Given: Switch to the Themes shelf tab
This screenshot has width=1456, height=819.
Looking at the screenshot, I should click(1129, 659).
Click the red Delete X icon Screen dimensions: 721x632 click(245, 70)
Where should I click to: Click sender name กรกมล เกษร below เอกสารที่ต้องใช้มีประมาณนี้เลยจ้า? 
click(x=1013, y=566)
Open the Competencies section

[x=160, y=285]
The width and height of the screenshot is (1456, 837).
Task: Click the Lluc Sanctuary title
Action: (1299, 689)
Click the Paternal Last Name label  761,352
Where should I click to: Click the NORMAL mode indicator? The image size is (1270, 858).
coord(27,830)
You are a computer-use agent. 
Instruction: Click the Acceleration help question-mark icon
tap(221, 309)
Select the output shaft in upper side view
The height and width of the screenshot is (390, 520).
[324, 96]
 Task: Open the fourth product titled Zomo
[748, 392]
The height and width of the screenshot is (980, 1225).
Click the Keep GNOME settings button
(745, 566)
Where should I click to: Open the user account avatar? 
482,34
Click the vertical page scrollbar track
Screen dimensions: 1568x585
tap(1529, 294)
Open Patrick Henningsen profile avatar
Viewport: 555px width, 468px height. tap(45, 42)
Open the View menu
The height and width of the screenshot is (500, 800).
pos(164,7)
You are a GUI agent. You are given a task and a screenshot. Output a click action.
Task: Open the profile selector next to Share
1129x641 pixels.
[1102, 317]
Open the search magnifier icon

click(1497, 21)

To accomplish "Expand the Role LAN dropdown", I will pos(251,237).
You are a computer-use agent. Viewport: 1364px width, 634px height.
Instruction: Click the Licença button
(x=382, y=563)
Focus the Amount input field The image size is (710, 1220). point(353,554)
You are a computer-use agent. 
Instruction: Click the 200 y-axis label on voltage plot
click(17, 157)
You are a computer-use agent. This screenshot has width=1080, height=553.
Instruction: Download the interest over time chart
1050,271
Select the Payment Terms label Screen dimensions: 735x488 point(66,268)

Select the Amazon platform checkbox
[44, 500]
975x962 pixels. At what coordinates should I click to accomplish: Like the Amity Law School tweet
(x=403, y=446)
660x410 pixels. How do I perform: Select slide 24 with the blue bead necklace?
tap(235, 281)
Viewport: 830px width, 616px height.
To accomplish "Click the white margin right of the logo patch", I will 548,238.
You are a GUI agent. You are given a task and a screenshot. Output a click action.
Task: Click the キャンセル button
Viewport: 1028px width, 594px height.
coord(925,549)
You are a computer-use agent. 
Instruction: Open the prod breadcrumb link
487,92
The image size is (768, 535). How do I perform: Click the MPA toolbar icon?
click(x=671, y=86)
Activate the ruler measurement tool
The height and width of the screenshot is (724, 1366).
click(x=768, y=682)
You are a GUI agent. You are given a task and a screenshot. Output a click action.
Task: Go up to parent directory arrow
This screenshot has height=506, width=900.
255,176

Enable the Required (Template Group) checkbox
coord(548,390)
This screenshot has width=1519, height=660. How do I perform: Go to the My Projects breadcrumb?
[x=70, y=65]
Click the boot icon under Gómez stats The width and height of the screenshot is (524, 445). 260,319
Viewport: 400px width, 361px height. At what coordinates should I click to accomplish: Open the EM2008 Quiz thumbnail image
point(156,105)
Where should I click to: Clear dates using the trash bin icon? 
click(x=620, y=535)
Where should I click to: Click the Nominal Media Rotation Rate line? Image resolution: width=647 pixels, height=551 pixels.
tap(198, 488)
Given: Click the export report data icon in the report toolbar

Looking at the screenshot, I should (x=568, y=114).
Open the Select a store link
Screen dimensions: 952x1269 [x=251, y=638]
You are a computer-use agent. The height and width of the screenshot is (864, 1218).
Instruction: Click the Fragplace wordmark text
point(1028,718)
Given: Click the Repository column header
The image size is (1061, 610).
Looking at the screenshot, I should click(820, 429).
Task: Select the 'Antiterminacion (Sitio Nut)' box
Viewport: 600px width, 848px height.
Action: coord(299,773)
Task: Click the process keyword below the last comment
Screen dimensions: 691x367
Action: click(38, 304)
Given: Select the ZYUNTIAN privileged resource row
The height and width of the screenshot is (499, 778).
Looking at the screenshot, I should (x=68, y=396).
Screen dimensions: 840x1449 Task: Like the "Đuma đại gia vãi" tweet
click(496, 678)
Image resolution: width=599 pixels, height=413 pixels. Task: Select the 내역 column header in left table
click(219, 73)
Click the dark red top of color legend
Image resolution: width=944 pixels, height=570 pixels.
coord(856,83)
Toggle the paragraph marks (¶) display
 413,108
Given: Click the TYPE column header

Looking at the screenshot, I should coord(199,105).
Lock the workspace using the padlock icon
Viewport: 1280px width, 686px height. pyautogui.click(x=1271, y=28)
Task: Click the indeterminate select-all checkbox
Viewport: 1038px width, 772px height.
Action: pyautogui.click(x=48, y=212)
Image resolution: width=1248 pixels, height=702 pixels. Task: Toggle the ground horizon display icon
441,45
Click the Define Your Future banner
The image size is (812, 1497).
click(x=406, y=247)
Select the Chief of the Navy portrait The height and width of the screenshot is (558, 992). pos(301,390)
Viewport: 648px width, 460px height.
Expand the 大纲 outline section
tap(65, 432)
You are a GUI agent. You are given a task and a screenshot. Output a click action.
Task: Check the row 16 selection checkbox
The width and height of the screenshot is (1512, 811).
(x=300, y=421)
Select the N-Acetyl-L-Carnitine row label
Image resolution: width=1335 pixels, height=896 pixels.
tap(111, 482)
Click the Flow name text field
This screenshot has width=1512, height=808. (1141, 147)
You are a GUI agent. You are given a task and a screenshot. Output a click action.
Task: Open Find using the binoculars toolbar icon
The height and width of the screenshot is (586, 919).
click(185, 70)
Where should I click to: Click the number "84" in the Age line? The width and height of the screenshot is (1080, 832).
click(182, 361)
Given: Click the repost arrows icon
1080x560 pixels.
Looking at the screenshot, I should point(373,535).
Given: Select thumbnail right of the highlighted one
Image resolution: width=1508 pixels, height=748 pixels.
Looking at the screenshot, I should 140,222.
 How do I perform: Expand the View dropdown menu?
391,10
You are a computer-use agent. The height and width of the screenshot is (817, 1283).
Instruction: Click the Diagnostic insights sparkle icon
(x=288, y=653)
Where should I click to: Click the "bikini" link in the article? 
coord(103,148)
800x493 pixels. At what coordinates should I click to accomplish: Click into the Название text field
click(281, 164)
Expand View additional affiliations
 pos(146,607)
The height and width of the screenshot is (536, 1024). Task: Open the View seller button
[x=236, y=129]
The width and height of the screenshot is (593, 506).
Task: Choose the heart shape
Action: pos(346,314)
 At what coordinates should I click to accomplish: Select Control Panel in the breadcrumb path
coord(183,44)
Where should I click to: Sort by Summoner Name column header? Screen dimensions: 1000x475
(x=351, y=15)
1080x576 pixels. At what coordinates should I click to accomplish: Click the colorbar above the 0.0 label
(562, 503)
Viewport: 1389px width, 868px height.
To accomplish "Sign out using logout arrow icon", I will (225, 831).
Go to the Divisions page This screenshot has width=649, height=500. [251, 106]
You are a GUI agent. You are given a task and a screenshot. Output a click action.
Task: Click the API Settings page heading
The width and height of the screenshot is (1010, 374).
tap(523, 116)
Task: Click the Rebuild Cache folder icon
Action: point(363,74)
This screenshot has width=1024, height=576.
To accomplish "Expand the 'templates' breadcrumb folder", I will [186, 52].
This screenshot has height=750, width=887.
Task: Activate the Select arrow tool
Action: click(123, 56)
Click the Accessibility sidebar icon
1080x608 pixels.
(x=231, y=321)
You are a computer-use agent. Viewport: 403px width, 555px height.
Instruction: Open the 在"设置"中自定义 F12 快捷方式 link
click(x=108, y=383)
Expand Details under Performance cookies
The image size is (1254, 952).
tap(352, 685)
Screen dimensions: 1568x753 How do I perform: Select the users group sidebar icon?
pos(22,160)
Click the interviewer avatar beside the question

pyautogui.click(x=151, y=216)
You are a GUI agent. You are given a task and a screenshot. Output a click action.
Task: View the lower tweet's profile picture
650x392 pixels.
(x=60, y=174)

* * * *

Quote the listing above from its first line to the line with "Click the red", inclusive, and add nothing.

Given: Switch to the Themes shelf tab
This screenshot has width=1456, height=819.
Looking at the screenshot, I should click(1129, 659).
Click the red Delete X icon Screen dimensions: 721x632 click(245, 70)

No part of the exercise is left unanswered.